- ICH GCP
- US Clinical Trials Registry
- Clinical Trial NCT00062504
Phase 2 Trial Using Talampanel in Patients With Recurrent High Grade Gliomas
May 20, 2011 updated by: Teva Branded Pharmaceutical Products R&D, Inc.
A Phase II Trial of Talampanel in Patients With Recurrent High-Grade Gliomas.

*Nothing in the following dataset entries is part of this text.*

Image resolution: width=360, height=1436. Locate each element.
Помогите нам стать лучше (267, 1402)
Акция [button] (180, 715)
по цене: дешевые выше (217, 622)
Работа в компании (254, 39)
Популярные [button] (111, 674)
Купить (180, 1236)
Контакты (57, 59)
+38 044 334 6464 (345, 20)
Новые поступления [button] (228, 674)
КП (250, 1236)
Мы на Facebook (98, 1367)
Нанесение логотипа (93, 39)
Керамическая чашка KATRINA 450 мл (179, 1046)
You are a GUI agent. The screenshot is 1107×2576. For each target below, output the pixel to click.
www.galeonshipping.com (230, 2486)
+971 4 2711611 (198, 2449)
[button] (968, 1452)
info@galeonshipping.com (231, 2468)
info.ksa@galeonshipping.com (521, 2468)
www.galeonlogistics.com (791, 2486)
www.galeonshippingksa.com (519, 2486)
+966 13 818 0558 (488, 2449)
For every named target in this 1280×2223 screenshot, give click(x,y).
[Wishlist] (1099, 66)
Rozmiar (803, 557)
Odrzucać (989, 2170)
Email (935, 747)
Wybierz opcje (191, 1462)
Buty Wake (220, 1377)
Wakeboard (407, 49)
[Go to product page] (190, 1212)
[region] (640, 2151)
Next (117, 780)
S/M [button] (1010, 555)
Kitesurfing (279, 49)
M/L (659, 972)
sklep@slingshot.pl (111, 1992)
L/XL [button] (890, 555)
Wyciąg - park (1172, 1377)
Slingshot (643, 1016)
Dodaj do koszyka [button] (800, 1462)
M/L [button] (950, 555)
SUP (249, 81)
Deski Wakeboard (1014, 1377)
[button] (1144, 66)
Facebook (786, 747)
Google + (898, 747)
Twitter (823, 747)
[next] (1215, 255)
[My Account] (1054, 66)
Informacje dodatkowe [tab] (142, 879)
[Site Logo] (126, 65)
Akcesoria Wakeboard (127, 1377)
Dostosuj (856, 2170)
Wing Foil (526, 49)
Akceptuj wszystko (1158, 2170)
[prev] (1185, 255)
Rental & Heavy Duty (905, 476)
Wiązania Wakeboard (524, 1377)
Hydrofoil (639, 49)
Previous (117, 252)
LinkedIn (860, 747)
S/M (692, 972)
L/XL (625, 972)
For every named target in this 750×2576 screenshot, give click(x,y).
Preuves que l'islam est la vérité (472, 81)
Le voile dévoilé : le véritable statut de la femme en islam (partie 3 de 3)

To analyze the effect of Talampanel on progression free survival in patients with recurrent high grade gliomas.
Study Overview
Status
Terminated
Conditions
Intervention / Treatment
Detailed Description
To determine the efficacy of Talampanel in patients with recurrent malignant glioma as measured by 6-month progression survival, as well as to obtain preliminary information regarding the spectrum of toxicities of the drug among this patient population.
Study Type
Interventional
Enrollment (Actual)
30
Phase
- Phase 2
Participation Criteria
Researchers look for people who fit a certain description, called eligibility criteria. Some examples of these criteria are a person's general health condition or prior treatments.
Eligibility Criteria
Ages Eligible for Study
18 years and older (Adult, Older Adult)
Accepts Healthy Volunteers
No
Genders Eligible for Study
All
Description
Inclusion
- Patients with histologically proven intracranial malignant glioma will be eligible for this protocol. Malignant glioma include glioblastoma multiforme (GBM), anaplastic astrocytoma (AA), anaplastic oligodendroglioma (AO), anaplastic mixed oligoastrocytoma (AMO), or malignant astrocytoma NOS (not otherwise specified).
- Patients must have unequivocal evidence for tumor progression by MRI or CT scan. This scan should be performed within 14 days prior to registration and on a steroid dosage that has been stable for at least 5 days.
Patients having undergone recent resection of recurrent or progressive tumor will be eligible as long as all of the following conditions apply:
- They have recovered from the effects of surgery.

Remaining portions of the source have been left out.